Task inputs =>

• • • • • • •

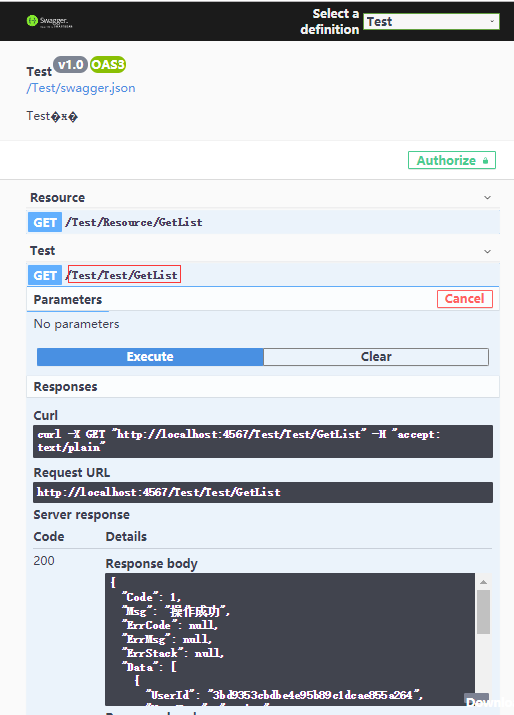The width and height of the screenshot is (514, 715).
Task: Run the request with Execute
Action: coord(150,357)
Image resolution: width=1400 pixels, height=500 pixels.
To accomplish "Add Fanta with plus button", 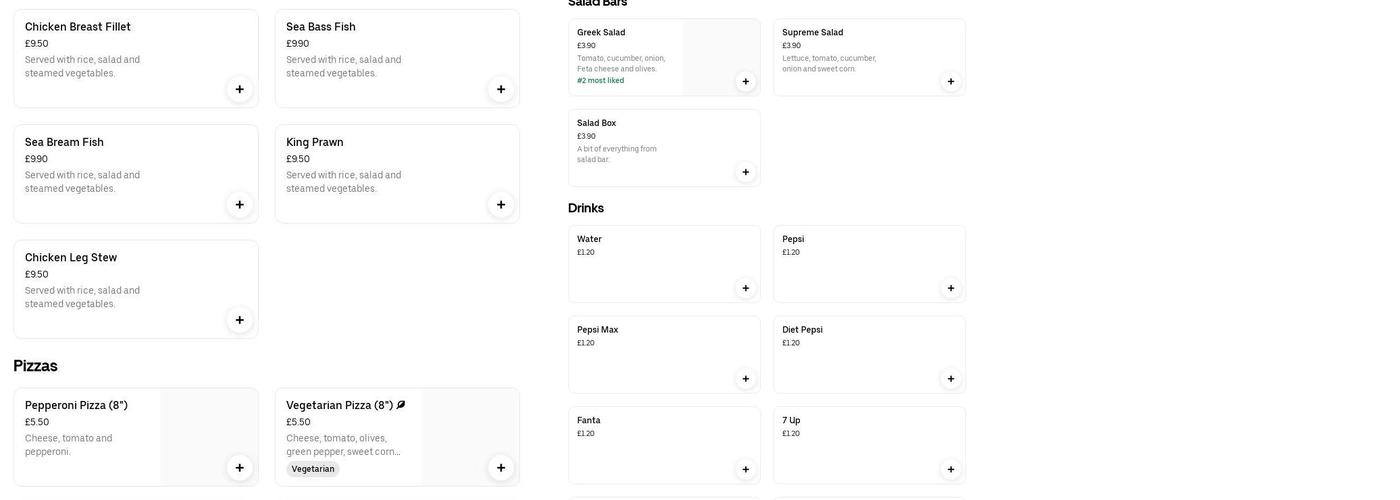I will 746,470.
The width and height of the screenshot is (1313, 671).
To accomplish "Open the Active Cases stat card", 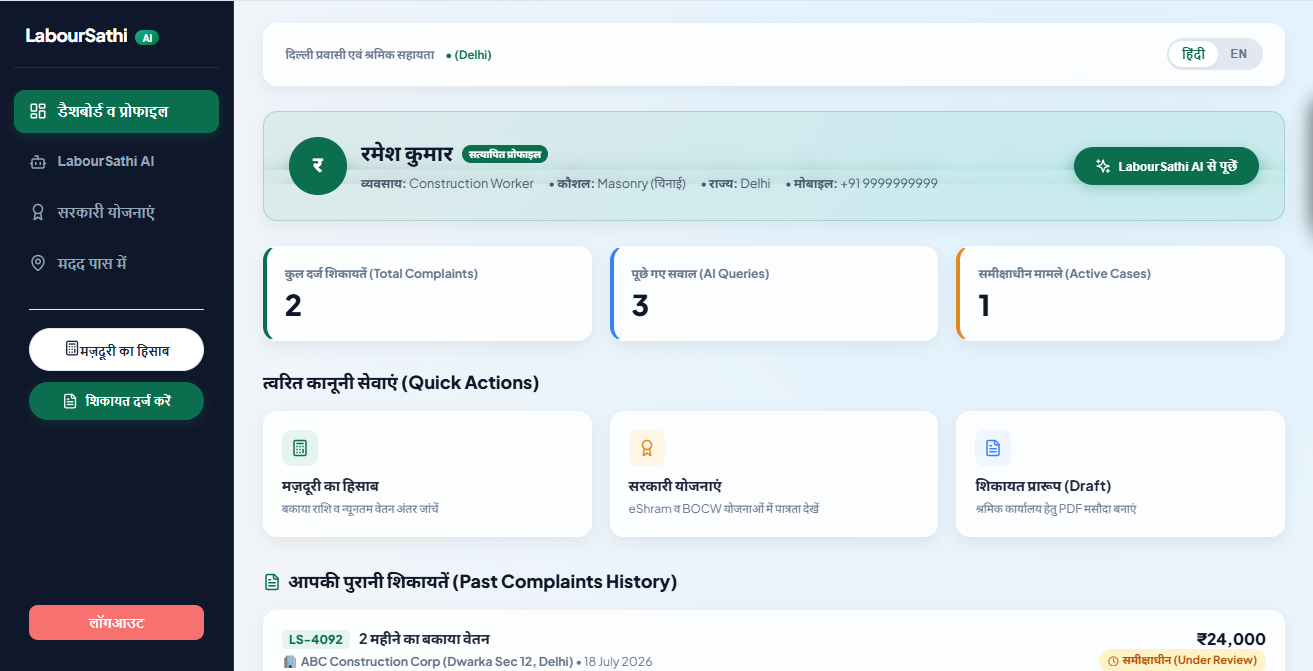I will (x=1120, y=294).

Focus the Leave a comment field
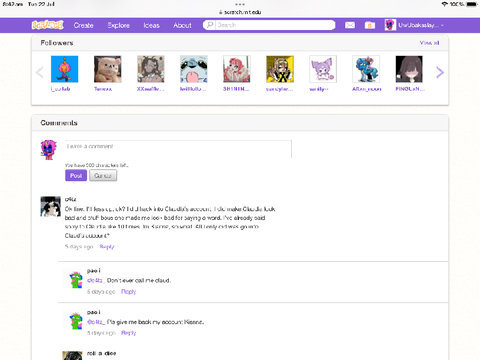pyautogui.click(x=178, y=149)
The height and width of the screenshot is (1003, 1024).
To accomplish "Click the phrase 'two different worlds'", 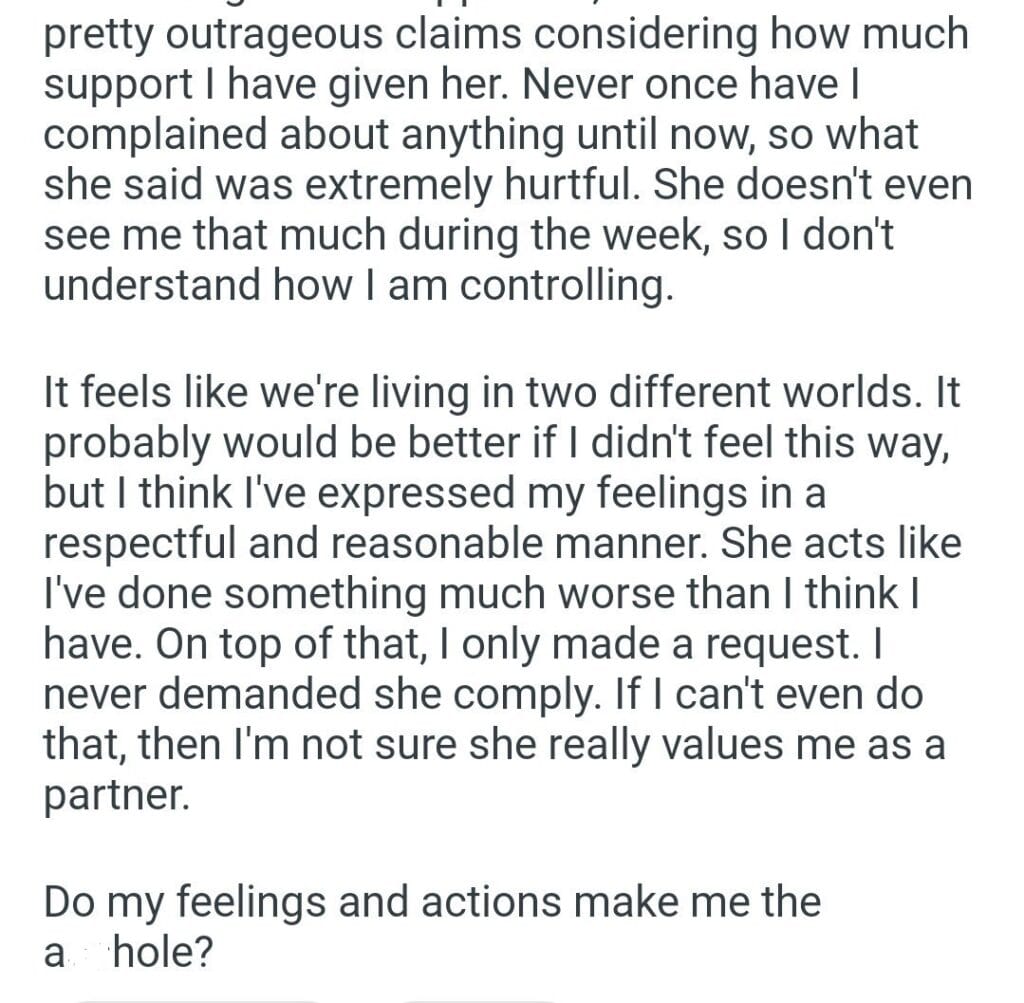I will [x=725, y=394].
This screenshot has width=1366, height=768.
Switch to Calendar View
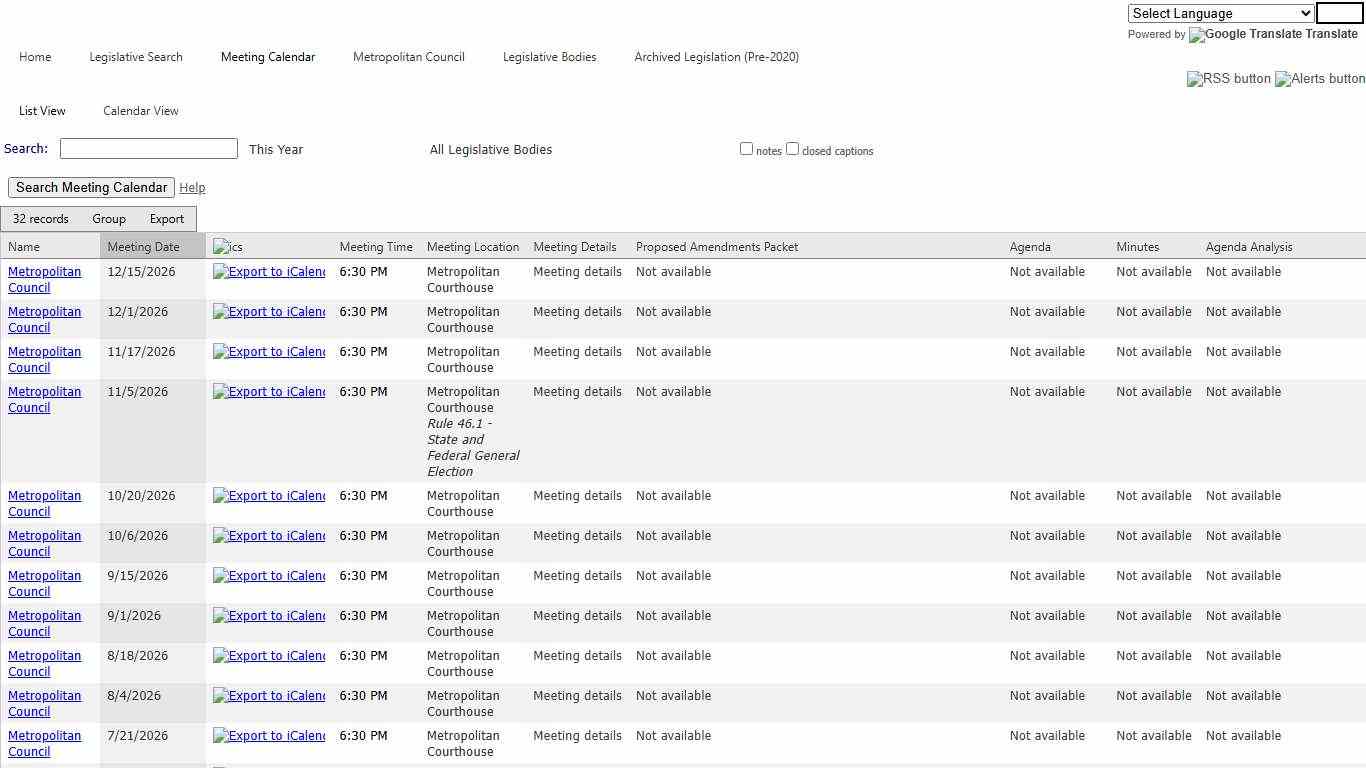click(140, 110)
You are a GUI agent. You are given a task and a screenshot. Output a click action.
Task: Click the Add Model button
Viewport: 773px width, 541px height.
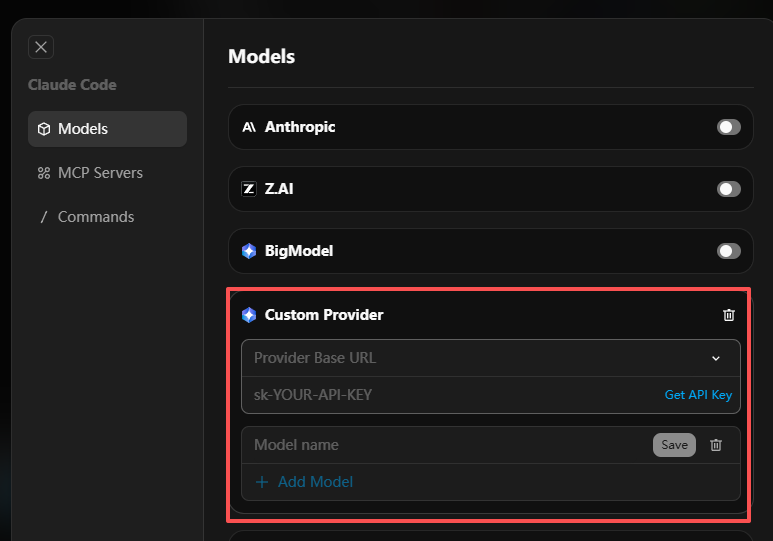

• • • • • • •

The lines to repeat start at the one holding "Task: Click the Add Model button" and run through the last line of the records above; write them out exactly, both ends included, but not the pictures.

Exercise response =>
Task: Click the Add Model button
Viewport: 773px width, 541px height.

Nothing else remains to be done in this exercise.